Okay I don't have superpowers in the traditional comic book, save the world, rescue the kitties sense, but I do have a super-powered sense of seeing a piece of clothing and knowing that it just needs to be DIY-ed.
Which brings us to this DIY Fringe Jean Jacket. Though denim outerwear is timeless in every sense, this project would be a great way to get started on your back-to-school or fall fashion repertoire. Or just for S&Gs (Snaps & 'Grams ... duh!)
Check out the tutorial above and the how-to and some style inspiration below!
Jean jacket Colorful pleather or suede Leather hole punch Artificial sinew Razor Cutting mat Metal ruler Needle Scissors
- Lay your pleather or old leather out on the back of your jacket and cut it to size. If you know you want a shorter fringe, go ahead and cut the piece shorter at this stage!

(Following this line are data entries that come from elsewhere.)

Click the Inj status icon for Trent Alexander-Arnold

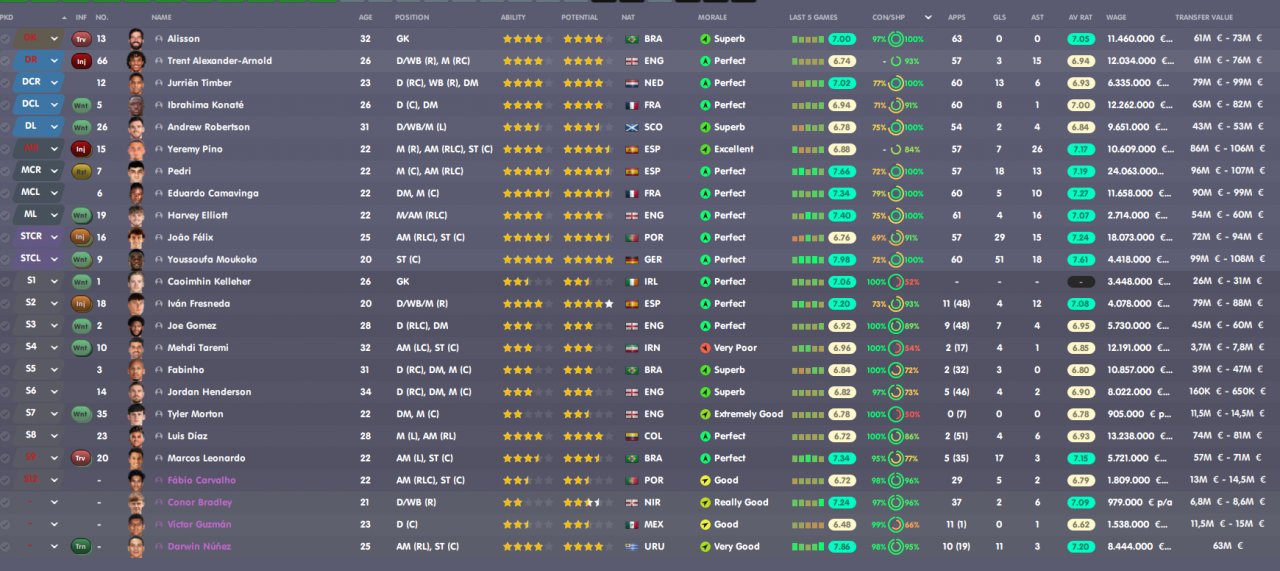[81, 61]

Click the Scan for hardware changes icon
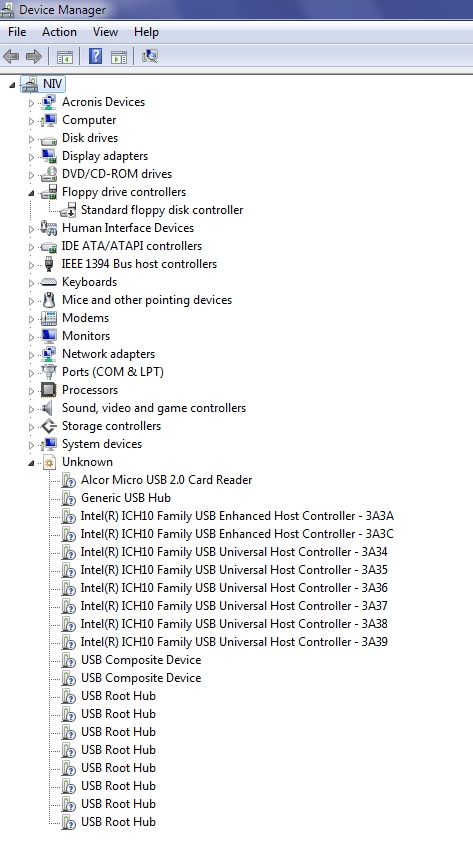click(150, 56)
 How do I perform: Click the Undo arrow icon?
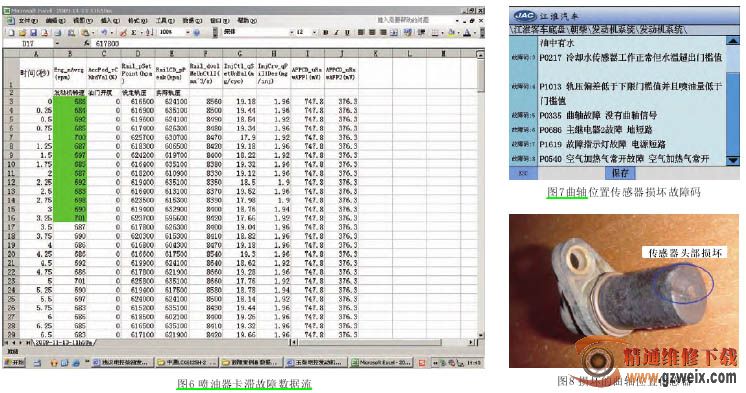pos(104,33)
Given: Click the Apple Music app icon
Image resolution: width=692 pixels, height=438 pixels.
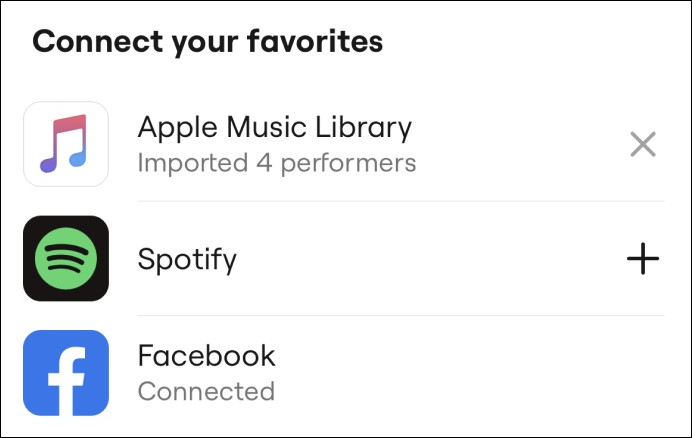Looking at the screenshot, I should [66, 144].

- Place your fabric onto a cutting mat, grab your razor, and start fringing it up! To get even fringe, use the metal ruler as a weight to keep the fabric in place and a straight edge to cut against. My fringe strips were about 1/4 inch wide (I didn't measure and mark them, but approximated as I went along.) Leave an inch along the top of the fabric uncut, which you will use to attach this fringed panel to the jacket!

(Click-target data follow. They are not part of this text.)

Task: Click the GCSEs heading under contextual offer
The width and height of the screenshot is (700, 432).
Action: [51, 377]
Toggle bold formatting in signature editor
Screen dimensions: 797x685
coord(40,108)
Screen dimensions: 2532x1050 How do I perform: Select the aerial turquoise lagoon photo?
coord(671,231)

- Decide where you want the fringe to be placed on your jacket. I put mine just below the horizontal back seam, which visually anchored it and let me work with the lines already designed into the jacket, instead of introducing a new one. Another idea is to run shorter fringe down the sleeve seams!
- Once you know where your fringe panel will sit, decide how you'd like to stitch it to the jacket. The stitches will be big and visible and part of the design of the DIY, so think if you want a series of cross stitches, a straight across line, diagonal dashes, etc. Once you've figured that out, use the leather hole punch to punch the necessary holes in the suede.
- Thread a needle with artificial sinew, pulling the needle to the middle of the strand of sinew and knotting at the end, so each stitch will pull through two threads. Place the hole punched fabric panel on the jacket and start sewing, coming up from the inside of the jacket so the knotted end doesn't show. I did every stitch twice for extra security, but also because I liked the more substantive look of it!
- When you're done sewing the fringe panel on, tie off the sinew inside the jacket and trim any excess ends!
- Wear your jacket with a ladylike outfit for a badass kick, over a bikini to the beach, with an all black ensemble in classic rock-n-roll style, or in an outfit that's completely you!